プラスチック削減では、「究極のきぬ」、「至高のもめん」という商品で、プラスチック使用量の削減に貢献する素材「LIMEX」を豆腐容器に使用している。プライベートブランドにも一部採用されている。

LIMEXは、石灰石を使った環境に配慮した素材だ。石灰石は日本で採れるため、安定的な供給を受けながら生産・利用できるという。プラスチック使用量を年間11.9t、CO2排出量を年間37t削減できる。「LIMEX」を製造している会社・TBMの、「LIMEX」を作るだけでなく、さらにリサイクルするという信念におとうふ工房いしかわが共鳴したのが採用の理由だ。

現状、分別されたプラスチックは、一部リサイクルされるほかは、不燃ゴミとして処理されたり、可燃ゴミの燃料として活用されたりしているという。「豆腐の容器を、どうやって真の意味でリサイクルし、再び消費者に届けるか考えないとならない。回収プログラムから考えているところだ」と述べる。「生協では、組合員教育も含めてリサイクルの体系を構築しているところだ。回収した豆腐容器をペレット化して、再資源化するプログラムを構想している」と話す。

また啓発活動として、環境と福祉を組み合わせた「環福(かんぷく)教育活動」を行い、消費者に理解を促す。ここでの福祉は障害者支援や弱者支援を指している。例えば、回収した豆腐容器から定規を作り、ペーパーカバーと共に学校機関などに還元する活動をしていく。ペーパーカバーのデザインについては、愛知県立安城特別支援学校の生徒がイラストを描き、活動で得た費用の一部を生徒に還元する。

〈豆腐屋サミットは多様性の象徴、それぞれが抱えている悩みを解決していくことが大事〉

「環境と福祉は密接に関わっている。身近だがあまり接点がない。またどちらもあまり考える機会がない。環境や福祉について考えるきっかけにしてほしい」と話す。

「『LIMEX』の採用など取り組みを始めて約1年になるが、新規の購入者の増加や、購買件数が増えている体感がある。

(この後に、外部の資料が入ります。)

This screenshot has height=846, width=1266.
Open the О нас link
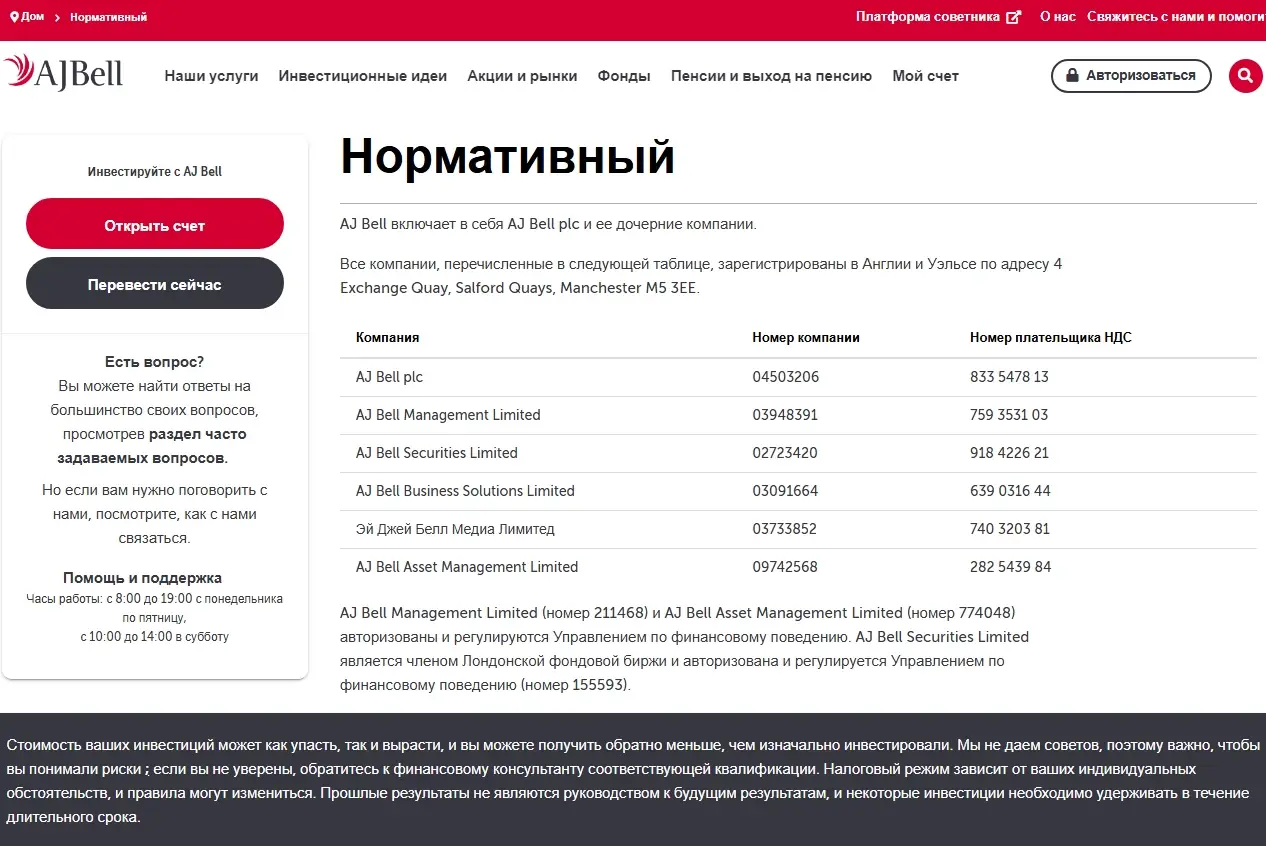1057,16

商品を選ぶ上で付加価値も大事な要素になっていると改めて感じる」と反響もあるようだ。

最後に石川取締役は、ニッポン豆腐屋サミットについて「豆腐屋サミットは、多様性の象徴だ。今回、こんなに多くのユニークな企業があり、豆腐の種類もこんなに存在するのかと思った。過去5万件あった豆腐屋は、今や5,000件だ。されど5,000件だ。1件につき1種の豆腐を作っているとして、5,000種の豆腐があるということだ」と話した。

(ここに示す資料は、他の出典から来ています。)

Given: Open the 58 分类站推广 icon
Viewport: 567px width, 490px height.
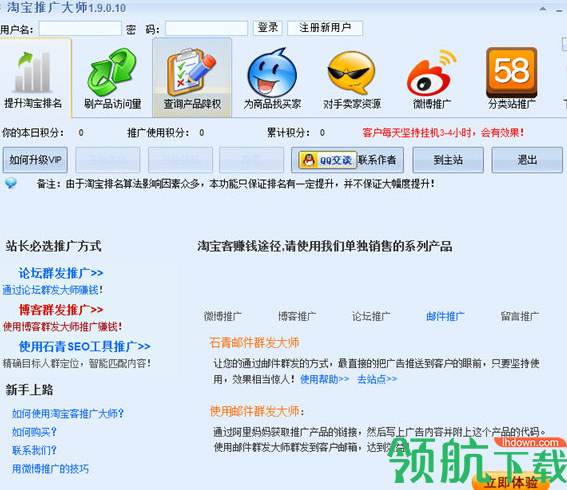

続けて、「豆腐は、無くてもいい食品ではなく、あって嬉しい食品だ。あって嬉しい食品であるためには、安い豆腐や高い豆腐、輸入大豆や国産・在来大豆、特別な日向けや日常使いなど多様性があってこそだ。安い豆腐を必要とし、嬉しい人もいる。それぞれが抱えている悩みを解決していくことが大事だ。豆腐屋こそ社会課題解決の実践者たれ、と思う。皆様と少しずつ社会課題を解決していきたい」と締めくくった。